*** Opening PAGE EXCERPT ***

Please tell us about your career pathway to date (positions and institutes).
I am completing my PhD (in 2022) in frailty and malnutrition at Caring Futures Institute, College of Nursing and Health Science, Flinders University, South Australia. That was also where I completed my Bachelor (Hons) Nutrition and Dietetics. In my honours year, I was lucky enough to have done my research with A*STAR Singapore, and worked on the GUSTO cohort study, as my university has ties with them.
After graduation, I worked as a clinical/research dietitian within the National University Health System, Singapore from 2014 to 2019. I have also worked in Australia, as a part-time home visit Dietitian in Adelaide from 2020 to 2022. I am now supporting patients as a specialist diabetes dietitian via a digital health platform, at NOVI-Health, Singapore.
Please watch my 2-min video on my career pathway from dietetic undergrad to full time researcher at this link: https://www.youtube.com/watch?v=ssTFb3SDtWg
What is your main research interest?

*** Closing PAGE EXCERPT ***

TASKS TO PERFORM:
• 1. Answer these questions about the career profile:
(a) At which university is the PhD being completed?
(b) During which years did the dietitian work within the National University Health System, Singapore?
(c) Through what kind of platform are patients now supported at NOVI-Health?
• 2. Rewrite the stretch of the career profile from "Please tell us" through "at NOVI-Health, Singapore.", changing "home visit" to "in-home".
• 3. Take the career profile further, continuing from its last line.

*** Opening GIVEN RECORDS ***

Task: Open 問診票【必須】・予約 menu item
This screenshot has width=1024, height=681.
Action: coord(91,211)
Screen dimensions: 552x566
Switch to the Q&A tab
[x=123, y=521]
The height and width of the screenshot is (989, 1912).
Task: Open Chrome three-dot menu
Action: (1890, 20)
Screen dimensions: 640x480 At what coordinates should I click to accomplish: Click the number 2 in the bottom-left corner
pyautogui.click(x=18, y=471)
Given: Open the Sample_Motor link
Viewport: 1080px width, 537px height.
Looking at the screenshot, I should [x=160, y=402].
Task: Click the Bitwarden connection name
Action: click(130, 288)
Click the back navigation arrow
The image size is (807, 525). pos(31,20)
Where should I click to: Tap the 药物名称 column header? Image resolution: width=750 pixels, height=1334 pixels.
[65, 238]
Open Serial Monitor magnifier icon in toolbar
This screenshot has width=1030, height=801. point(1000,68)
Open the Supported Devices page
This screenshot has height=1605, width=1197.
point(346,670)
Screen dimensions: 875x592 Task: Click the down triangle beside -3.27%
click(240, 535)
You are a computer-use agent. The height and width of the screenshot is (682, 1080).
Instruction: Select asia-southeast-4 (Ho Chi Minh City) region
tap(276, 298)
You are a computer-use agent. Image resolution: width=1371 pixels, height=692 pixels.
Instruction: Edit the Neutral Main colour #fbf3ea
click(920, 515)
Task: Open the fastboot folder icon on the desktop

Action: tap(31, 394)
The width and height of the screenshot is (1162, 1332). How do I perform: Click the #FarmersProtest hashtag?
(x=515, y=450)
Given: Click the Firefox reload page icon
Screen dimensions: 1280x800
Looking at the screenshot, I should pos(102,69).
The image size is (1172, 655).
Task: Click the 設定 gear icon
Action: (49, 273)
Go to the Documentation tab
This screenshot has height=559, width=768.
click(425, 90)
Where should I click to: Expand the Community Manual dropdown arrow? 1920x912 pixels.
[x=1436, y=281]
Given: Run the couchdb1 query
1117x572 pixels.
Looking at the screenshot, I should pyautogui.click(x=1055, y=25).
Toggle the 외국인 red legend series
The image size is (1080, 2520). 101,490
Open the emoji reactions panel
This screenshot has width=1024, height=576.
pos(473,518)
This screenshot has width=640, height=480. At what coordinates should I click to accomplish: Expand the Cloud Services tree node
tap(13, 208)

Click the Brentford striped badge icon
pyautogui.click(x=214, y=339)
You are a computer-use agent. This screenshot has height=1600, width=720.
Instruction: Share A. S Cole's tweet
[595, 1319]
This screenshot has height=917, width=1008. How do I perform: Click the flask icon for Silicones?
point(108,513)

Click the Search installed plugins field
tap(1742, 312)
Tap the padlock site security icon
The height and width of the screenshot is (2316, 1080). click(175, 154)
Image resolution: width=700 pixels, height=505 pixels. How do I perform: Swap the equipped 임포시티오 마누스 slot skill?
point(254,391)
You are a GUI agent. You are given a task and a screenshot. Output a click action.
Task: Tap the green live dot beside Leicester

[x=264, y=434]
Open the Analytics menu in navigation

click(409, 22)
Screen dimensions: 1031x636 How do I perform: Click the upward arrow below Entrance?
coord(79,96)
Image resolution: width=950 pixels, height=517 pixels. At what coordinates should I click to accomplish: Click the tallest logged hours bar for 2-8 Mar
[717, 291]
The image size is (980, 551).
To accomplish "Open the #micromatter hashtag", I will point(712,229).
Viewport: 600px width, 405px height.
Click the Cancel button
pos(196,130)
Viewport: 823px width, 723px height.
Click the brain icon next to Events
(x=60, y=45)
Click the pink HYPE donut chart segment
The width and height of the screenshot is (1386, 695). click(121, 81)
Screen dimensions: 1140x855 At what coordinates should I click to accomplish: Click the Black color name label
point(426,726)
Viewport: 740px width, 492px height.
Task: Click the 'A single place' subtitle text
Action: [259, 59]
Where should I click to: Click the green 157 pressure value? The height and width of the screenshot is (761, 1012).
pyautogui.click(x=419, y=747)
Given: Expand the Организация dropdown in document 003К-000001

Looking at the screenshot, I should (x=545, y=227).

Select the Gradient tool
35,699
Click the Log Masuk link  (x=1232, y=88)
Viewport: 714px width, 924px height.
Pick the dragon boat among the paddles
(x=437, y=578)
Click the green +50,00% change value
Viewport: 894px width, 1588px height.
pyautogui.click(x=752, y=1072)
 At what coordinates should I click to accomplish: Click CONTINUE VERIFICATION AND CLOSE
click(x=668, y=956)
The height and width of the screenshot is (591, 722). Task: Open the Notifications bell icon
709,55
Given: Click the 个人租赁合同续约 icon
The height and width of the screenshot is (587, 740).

*** Closing GIVEN RECORDS ***

TASK-BY-TASK RESULTS:
• 1.
(a) Flinders University, South Australia.
(b) From 2014 to 2019.
(c) A digital health platform.

• 2.
Please tell us about your career pathway to date (positions and institutes).
I am completing my PhD (in 2022) in frailty and malnutrition at Caring Futures Institute, College of Nursing and Health Science, Flinders University, South Australia. That was also where I completed my Bachelor (Hons) Nutrition and Dietetics. In my honours year, I was lucky enough to have done my research with A*STAR Singapore, and worked on the GUSTO cohort study, as my university has ties with them.
After graduation, I worked as a clinical/research dietitian within the National University Health System, Singapore from 2014 to 2019. I have also worked in Australia, as a part-time in-home Dietitian in Adelaide from 2020 to 2022. I am now supporting patients as a specialist diabetes dietitian via a digital health platform, at NOVI-Health, Singapore.

• 3.
My main research interest is to help people self-manage chronic conditions, especially in vulnerable populations. I find it very satisfying enabling people to take charge of their own health. I started off doing research in management of type 2 diabetes, aiming to improve care and clinical effectiveness in the hospital and outpatient settings. My interest in helping individuals with chronic conditions self-management models grew after an mixed model study trying to link knowledge, self-efficacy with diet quality, and investigating barriers and enablers to it https://journals.sagepub.com/doi/full/10.1177/2010105820901742
My PhD is abbreviated as INDEPENDENCE, as that is what all older adults want. I’ve redesigned a nutrition-exercise intervention with the Flinders Chronic Condition management model, though the program was created for the indigenous population in Australia. You can watch a 3-minutes description of what it is at this link – Asia-pacific 3MT finalist 2021: https://vimeo.com/632502129
How do you explain your current research/job to friends and family?
Some of my family thinks I cook for patients while others think I am a medical doctor…hahah … I tell them to watch this vlog that I made over Covid, where I couldn’t return home to visit. It has been 2.5 years and I am looking forward to see them in June after I submit my thesis.
I tell them that I am mostly a teacher (teach clients and students about health and nutrition) and I do quality improvement projects to make health services better for everyone.
What do you think will be the next most important development in the nutrition and/or physical activity field?
One word: Implementation. We all know that nutrition and exercise are important components of any lifestyle interventions. I think that it is crucial to find out which of these have optimal effects for what population. Similarly to cooking, sometimes it is not about using the best ingredients, but preparing what the customer desires.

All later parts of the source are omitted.